#### EXERCISE:
Copy out each line of the records below without any changes.

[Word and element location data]
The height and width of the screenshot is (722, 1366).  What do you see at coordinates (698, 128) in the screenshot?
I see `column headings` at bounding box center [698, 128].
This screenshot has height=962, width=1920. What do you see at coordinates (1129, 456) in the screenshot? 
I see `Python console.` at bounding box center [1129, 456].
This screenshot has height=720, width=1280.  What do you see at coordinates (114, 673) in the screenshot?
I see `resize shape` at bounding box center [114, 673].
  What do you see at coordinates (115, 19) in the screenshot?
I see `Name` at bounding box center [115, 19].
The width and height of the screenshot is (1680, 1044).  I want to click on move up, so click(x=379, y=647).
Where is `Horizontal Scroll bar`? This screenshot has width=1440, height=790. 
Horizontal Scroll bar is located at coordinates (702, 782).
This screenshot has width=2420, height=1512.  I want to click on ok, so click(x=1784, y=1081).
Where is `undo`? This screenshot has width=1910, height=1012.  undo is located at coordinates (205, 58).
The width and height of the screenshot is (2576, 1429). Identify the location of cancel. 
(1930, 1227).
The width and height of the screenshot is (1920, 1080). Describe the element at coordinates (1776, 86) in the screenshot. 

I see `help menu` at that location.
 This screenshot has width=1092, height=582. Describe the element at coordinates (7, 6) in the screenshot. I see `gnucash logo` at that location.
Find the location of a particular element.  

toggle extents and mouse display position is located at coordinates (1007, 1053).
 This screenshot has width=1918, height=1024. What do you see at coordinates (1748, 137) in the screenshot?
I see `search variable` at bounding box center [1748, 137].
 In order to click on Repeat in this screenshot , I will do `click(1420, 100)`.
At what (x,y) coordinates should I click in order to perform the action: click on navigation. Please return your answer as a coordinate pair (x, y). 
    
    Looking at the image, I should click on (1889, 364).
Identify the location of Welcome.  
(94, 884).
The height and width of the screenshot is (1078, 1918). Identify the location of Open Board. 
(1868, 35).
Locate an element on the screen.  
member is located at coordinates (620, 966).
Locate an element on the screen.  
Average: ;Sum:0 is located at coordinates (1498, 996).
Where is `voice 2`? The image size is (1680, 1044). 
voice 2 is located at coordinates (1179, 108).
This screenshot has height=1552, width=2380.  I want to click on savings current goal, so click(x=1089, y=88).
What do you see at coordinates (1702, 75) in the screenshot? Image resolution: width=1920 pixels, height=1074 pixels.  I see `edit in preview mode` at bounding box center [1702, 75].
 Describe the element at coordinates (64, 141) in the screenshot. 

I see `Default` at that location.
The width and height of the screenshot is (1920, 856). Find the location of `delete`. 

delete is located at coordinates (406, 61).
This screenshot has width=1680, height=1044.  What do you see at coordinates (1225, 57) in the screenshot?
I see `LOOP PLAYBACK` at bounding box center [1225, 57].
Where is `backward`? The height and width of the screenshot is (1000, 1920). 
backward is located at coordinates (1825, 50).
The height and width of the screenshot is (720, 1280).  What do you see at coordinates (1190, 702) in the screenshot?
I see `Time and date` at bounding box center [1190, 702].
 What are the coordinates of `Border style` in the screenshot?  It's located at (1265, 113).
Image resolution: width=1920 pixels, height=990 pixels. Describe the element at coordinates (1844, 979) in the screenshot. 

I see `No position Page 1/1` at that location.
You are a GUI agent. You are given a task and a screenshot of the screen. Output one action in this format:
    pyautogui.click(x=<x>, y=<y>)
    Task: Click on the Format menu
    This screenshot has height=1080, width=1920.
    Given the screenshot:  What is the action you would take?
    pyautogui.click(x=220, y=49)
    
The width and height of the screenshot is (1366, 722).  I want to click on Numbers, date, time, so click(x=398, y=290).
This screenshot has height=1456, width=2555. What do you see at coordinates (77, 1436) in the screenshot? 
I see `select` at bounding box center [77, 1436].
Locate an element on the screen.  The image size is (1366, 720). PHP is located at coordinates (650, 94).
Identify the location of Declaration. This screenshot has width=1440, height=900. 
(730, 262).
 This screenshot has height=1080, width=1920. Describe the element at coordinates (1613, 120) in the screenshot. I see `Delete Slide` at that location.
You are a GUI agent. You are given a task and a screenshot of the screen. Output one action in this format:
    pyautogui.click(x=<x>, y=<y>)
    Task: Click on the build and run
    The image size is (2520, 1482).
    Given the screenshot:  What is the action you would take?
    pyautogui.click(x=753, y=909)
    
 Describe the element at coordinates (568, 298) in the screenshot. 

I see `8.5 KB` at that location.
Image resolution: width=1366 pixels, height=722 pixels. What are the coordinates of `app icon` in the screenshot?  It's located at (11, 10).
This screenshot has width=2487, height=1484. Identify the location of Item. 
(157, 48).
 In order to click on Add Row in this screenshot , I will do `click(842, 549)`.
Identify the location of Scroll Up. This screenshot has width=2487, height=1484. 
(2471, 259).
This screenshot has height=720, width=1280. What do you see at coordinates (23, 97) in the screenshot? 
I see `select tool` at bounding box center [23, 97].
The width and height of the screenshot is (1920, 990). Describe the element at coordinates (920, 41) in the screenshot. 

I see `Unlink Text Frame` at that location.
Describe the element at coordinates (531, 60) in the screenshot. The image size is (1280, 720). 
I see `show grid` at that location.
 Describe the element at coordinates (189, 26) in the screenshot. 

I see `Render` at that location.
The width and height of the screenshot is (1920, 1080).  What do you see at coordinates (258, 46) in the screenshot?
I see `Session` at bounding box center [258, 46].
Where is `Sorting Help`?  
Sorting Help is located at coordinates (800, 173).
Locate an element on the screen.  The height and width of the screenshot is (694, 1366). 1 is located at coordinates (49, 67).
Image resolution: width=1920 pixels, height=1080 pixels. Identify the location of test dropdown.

#### ANSWER FOR THIS EXERCISE:
The height and width of the screenshot is (722, 1366).  What do you see at coordinates (698, 128) in the screenshot?
I see `column headings` at bounding box center [698, 128].
This screenshot has height=962, width=1920. What do you see at coordinates (1129, 456) in the screenshot? 
I see `Python console.` at bounding box center [1129, 456].
This screenshot has height=720, width=1280.  What do you see at coordinates (114, 673) in the screenshot?
I see `resize shape` at bounding box center [114, 673].
  What do you see at coordinates (115, 19) in the screenshot?
I see `Name` at bounding box center [115, 19].
The width and height of the screenshot is (1680, 1044).  I want to click on move up, so click(x=379, y=647).
Where is `Horizontal Scroll bar`? This screenshot has width=1440, height=790. 
Horizontal Scroll bar is located at coordinates (702, 782).
This screenshot has width=2420, height=1512.  I want to click on ok, so click(x=1784, y=1081).
Where is `undo`? This screenshot has width=1910, height=1012.  undo is located at coordinates (205, 58).
The width and height of the screenshot is (2576, 1429). Identify the location of cancel. 
(1930, 1227).
The width and height of the screenshot is (1920, 1080). Describe the element at coordinates (1776, 86) in the screenshot. 

I see `help menu` at that location.
 This screenshot has width=1092, height=582. Describe the element at coordinates (7, 6) in the screenshot. I see `gnucash logo` at that location.
Find the location of a particular element.  

toggle extents and mouse display position is located at coordinates (1007, 1053).
 This screenshot has width=1918, height=1024. What do you see at coordinates (1748, 137) in the screenshot?
I see `search variable` at bounding box center [1748, 137].
 In order to click on Repeat in this screenshot , I will do `click(1420, 100)`.
At what (x,y) coordinates should I click in order to perform the action: click on navigation. Please return your answer as a coordinate pair (x, y). 
    
    Looking at the image, I should click on (1889, 364).
Identify the location of Welcome.  
(94, 884).
The height and width of the screenshot is (1078, 1918). Identify the location of Open Board. 
(1868, 35).
Locate an element on the screen.  
member is located at coordinates (620, 966).
Locate an element on the screen.  
Average: ;Sum:0 is located at coordinates (1498, 996).
Where is `voice 2`? The image size is (1680, 1044). 
voice 2 is located at coordinates (1179, 108).
This screenshot has height=1552, width=2380.  I want to click on savings current goal, so click(x=1089, y=88).
What do you see at coordinates (1702, 75) in the screenshot? Image resolution: width=1920 pixels, height=1074 pixels.  I see `edit in preview mode` at bounding box center [1702, 75].
 Describe the element at coordinates (64, 141) in the screenshot. 

I see `Default` at that location.
The width and height of the screenshot is (1920, 856). Find the location of `delete`. 

delete is located at coordinates (406, 61).
This screenshot has width=1680, height=1044.  What do you see at coordinates (1225, 57) in the screenshot?
I see `LOOP PLAYBACK` at bounding box center [1225, 57].
Where is `backward`? The height and width of the screenshot is (1000, 1920). 
backward is located at coordinates (1825, 50).
The height and width of the screenshot is (720, 1280).  What do you see at coordinates (1190, 702) in the screenshot?
I see `Time and date` at bounding box center [1190, 702].
 What are the coordinates of `Border style` in the screenshot?  It's located at (1265, 113).
Image resolution: width=1920 pixels, height=990 pixels. Describe the element at coordinates (1844, 979) in the screenshot. 

I see `No position Page 1/1` at that location.
You are a GUI agent. You are given a task and a screenshot of the screen. Output one action in this format:
    pyautogui.click(x=<x>, y=<y>)
    Task: Click on the Format menu
    This screenshot has height=1080, width=1920.
    Given the screenshot:  What is the action you would take?
    pyautogui.click(x=220, y=49)
    
The width and height of the screenshot is (1366, 722).  I want to click on Numbers, date, time, so click(x=398, y=290).
This screenshot has height=1456, width=2555. What do you see at coordinates (77, 1436) in the screenshot? 
I see `select` at bounding box center [77, 1436].
Locate an element on the screen.  The image size is (1366, 720). PHP is located at coordinates (650, 94).
Identify the location of Declaration. This screenshot has width=1440, height=900. 
(730, 262).
 This screenshot has height=1080, width=1920. Describe the element at coordinates (1613, 120) in the screenshot. I see `Delete Slide` at that location.
You are a GUI agent. You are given a task and a screenshot of the screen. Output one action in this format:
    pyautogui.click(x=<x>, y=<y>)
    Task: Click on the build and run
    The image size is (2520, 1482).
    Given the screenshot:  What is the action you would take?
    pyautogui.click(x=753, y=909)
    
 Describe the element at coordinates (568, 298) in the screenshot. 

I see `8.5 KB` at that location.
Image resolution: width=1366 pixels, height=722 pixels. What are the coordinates of `app icon` in the screenshot?  It's located at (11, 10).
This screenshot has width=2487, height=1484. Identify the location of Item. 
(157, 48).
 In order to click on Add Row in this screenshot , I will do `click(842, 549)`.
Identify the location of Scroll Up. This screenshot has width=2487, height=1484. 
(2471, 259).
This screenshot has height=720, width=1280. What do you see at coordinates (23, 97) in the screenshot? 
I see `select tool` at bounding box center [23, 97].
The width and height of the screenshot is (1920, 990). Describe the element at coordinates (920, 41) in the screenshot. 

I see `Unlink Text Frame` at that location.
Describe the element at coordinates (531, 60) in the screenshot. The image size is (1280, 720). 
I see `show grid` at that location.
 Describe the element at coordinates (189, 26) in the screenshot. 

I see `Render` at that location.
The width and height of the screenshot is (1920, 1080).  What do you see at coordinates (258, 46) in the screenshot?
I see `Session` at bounding box center [258, 46].
Where is `Sorting Help`?  
Sorting Help is located at coordinates (800, 173).
Locate an element on the screen.  The height and width of the screenshot is (694, 1366). 1 is located at coordinates (49, 67).
Image resolution: width=1920 pixels, height=1080 pixels. Identify the location of test dropdown.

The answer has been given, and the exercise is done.